How my experiences on VIDA put my life into perspective

Going in, I knew that volunteering in Guatemala would be different than my previous 2 VIDA adventures (both to Costa Rica and Panama). I was fortunate enough to be the coordinator of one of the first trips to Guatemala, and within a couple days, we could see why VIDA has reached out to these communities. We worked predominantly in rural communities where there was little access to adequate healthcare facilities and the standard of living was quite low.

Patients were coming into clinics because they were poor. Not poor in the sense that they were coming to clinics looking for money, but poor in the sense that patients were coming with diseases of the poor. We saw a lot of cases where patients had parasites, simply because the water in their area was contaminated. We had a case where a patient couldn't afford to keep her child and could not afford an abortion, so she had it illegally done. As a result, not all of the placenta was removed, and because of the tissue's aggressive nature, it turned cancerous and invaded the walls of the uterus.

Every time someone asks me about VIDA, I tell them that it's more than slapping band-aids on people's skin and more than brushing someone's teeth. On VIDA, you're dealing with patients with real and serious illnesses that need attention. But just as important as helping the communities was the impact that VIDA left on its volunteers. At the end of every trip, when I listen to feedback given to me by volunteers, I always hear people tell me that before VIDA, they weren't sure if medicine/dentistry was right for them, but after two weeks of volunteering, they knew this was their calling.

Personally, the biggest impact VIDA has left on me was a sense of how privileged I am to never have to worry about things like boiling my clothes, or worry about not having enough to eat. Sure I've heard and seen things about poorer nations around the world, but to actually experience it is a whole different matter.
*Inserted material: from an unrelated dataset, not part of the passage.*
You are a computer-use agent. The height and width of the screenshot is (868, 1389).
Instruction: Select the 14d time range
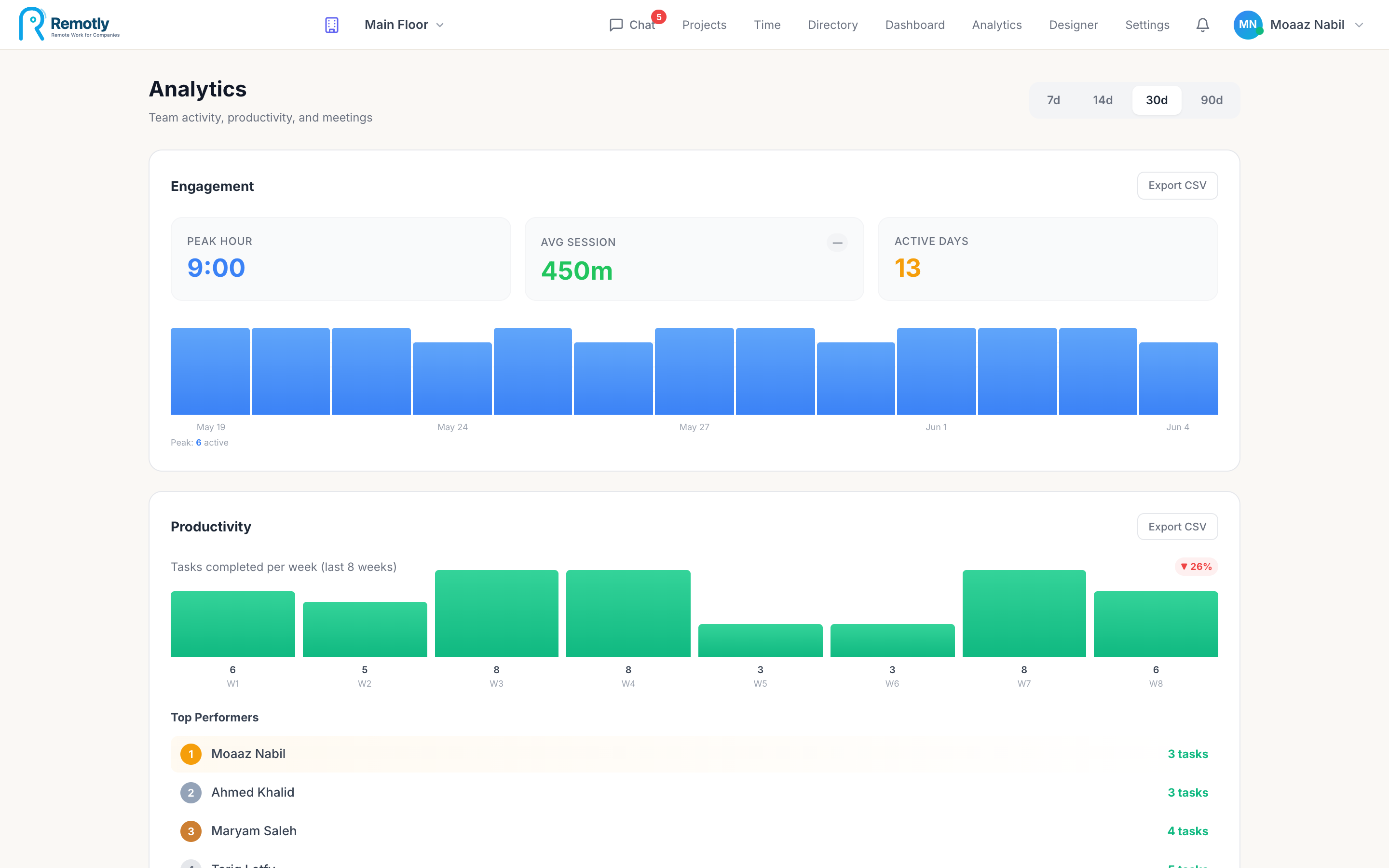[1103, 100]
My experience with VIDA has really put everything into perspective. While we stress about school and exams, others in Central America and around the world are struggling to put food on the table. So whenever I'm stressed in school, I reflect on my VIDA experiences and realize that even in school I am lucky, and that many of the patients I saw would gladly switch places with me if they had the chance.

The experience I have gain from VIDA is invaluable. And what is extremely striking is how close to home these communities are to us. I can hop on a plane and within 4-5 hours, I can go from a first world to a third world nation. It truly is unfortunate how you don't have to look far to see poverty. Even within our own countries we have communities in need, and VIDA has inspired me to further my community work back home and help in any way I can.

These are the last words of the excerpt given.